The manufacturing process also must be “completely clean and sanitized at every stage of the process to be sure [there are] no unwanted flavors or aromas,” Slepcevich said. “We are constantly cleaning and checking and making sure our process is the highest quality to produce a high-quality beer.”
Declan Beahan, 20, of Woodstock, an MCC student in the advance graphic design class, created the design used for the beer’s label. Beahan said the inspiration for his design was a mix of “stereotypical farm culture and a mix of multiple different cartoons.”
He said this was “an amazing experience” and he is “very grateful” to have had the opportunity to create the label. He thanked his brother as well as his instructor, Violet Luczak, who teaches graphic design at MCC, who were “both instrumental in helping create the best quality work possible.”
Luczak said the competition to create the label was part of a class project done each year. Past projects have included designing new logos for the city of Harvard and for the McHenry County Neighbors In Need event.
Working with a local brewery was “perfect” and “pretty advanced,” she said.

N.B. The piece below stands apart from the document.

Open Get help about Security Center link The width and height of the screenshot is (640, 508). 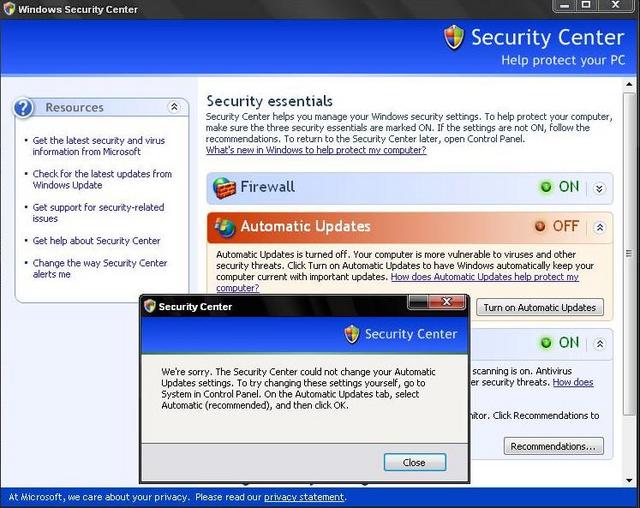[96, 241]
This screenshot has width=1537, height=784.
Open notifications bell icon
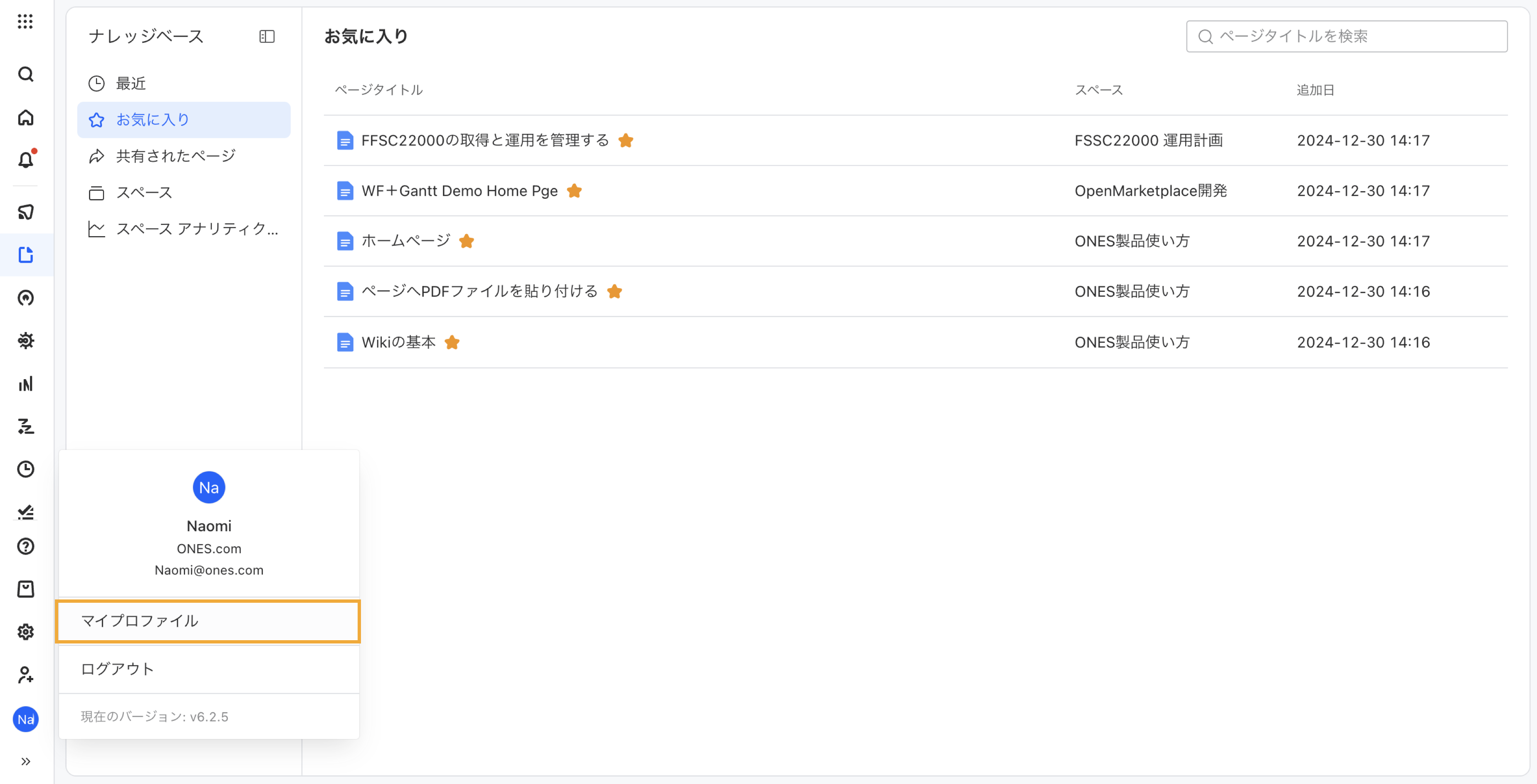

“Our class was on a quick deadline, had to have it done in three weeks,” Luczak said. “They were really hustling.”
Of 20 designs submitted, the art department whittled it down to eight that were presented to the brewery. Luczak said Beahan’s label was chosen in part because of his “very, very professional” presentation and the label’s “very strong design.” He created a character based on hops.
Slepcevich said Beahan’s design was chosen because “everyone agreed it was so perfect.”
“It represented agriculture and farming in McHenry County and also represents a collaboration between industry, community and education,” Slepcevich said. “[It] kind of tied everything together and showed the students you can take something from a field, manufacture it, put it in a can, put a label on it and be a success. It represents the cycle of the process.”
While the beer is flowing, there still is time to grab a pint.
“It is selling well,” Slepcevich said, “but we will have it in stock for the next two months.”